─── GIVEN RECORDS ───

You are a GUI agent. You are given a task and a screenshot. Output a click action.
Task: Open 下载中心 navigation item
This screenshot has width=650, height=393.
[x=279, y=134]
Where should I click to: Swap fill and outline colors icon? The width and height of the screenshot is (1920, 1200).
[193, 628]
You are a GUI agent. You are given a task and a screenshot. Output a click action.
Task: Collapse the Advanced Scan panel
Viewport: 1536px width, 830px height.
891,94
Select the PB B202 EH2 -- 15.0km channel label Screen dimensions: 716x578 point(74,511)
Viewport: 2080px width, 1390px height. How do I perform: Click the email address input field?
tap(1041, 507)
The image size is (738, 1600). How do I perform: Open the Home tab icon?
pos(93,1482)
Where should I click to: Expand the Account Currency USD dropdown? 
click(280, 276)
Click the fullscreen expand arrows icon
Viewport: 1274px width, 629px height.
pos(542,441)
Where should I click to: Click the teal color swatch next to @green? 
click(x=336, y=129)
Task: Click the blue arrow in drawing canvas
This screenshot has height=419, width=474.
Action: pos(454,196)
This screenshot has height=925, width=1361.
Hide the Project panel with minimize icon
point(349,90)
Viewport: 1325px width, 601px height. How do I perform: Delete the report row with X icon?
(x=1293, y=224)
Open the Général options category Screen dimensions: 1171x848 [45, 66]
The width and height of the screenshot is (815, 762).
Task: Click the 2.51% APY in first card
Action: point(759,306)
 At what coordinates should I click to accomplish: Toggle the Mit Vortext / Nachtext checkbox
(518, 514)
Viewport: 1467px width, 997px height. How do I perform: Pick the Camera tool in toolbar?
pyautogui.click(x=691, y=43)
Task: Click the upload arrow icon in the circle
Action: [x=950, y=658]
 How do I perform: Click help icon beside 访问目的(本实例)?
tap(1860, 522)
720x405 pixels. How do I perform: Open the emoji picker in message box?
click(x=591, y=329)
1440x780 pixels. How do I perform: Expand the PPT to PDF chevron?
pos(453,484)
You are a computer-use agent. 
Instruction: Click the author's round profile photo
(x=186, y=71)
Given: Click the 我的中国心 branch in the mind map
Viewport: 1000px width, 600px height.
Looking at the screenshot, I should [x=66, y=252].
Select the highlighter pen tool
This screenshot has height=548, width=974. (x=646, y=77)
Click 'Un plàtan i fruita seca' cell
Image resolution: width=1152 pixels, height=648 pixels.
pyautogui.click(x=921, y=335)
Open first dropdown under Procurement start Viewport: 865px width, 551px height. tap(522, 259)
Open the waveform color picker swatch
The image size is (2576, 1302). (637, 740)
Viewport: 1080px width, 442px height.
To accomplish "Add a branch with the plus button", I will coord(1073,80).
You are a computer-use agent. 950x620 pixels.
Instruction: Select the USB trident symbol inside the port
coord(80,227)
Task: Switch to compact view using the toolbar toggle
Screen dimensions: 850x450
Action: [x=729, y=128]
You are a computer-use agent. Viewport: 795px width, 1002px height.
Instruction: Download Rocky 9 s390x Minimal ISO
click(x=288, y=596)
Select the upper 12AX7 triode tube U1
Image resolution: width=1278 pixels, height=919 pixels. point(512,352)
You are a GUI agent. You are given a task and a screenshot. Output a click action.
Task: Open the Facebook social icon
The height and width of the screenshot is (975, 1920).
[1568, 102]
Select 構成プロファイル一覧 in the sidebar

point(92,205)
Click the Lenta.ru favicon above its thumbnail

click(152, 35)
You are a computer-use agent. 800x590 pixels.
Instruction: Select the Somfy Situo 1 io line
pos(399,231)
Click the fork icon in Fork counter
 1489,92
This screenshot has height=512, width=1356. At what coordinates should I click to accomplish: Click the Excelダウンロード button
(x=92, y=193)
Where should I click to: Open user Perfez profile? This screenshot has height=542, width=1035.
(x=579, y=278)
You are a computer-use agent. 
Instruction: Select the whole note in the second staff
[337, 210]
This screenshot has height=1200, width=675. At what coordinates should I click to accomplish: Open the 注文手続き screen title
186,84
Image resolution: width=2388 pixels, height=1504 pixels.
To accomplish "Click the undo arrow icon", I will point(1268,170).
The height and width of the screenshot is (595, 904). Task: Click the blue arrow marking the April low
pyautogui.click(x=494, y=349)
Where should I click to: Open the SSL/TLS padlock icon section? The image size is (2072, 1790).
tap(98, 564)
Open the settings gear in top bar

───

AIM OF THE EXERCISE:
Switch "padlock" to "lock" in everything from the row containing "The height and width of the screenshot is (595, 904)." down to the end of the rows, and leave all else unchanged. Give back only those lines.

SOLUTION TO THIS EXERCISE:
The height and width of the screenshot is (595, 904). Task: Click the blue arrow marking the April low
pyautogui.click(x=494, y=349)
Where should I click to: Open the SSL/TLS lock icon section? The image size is (2072, 1790).
tap(98, 564)
Open the settings gear in top bar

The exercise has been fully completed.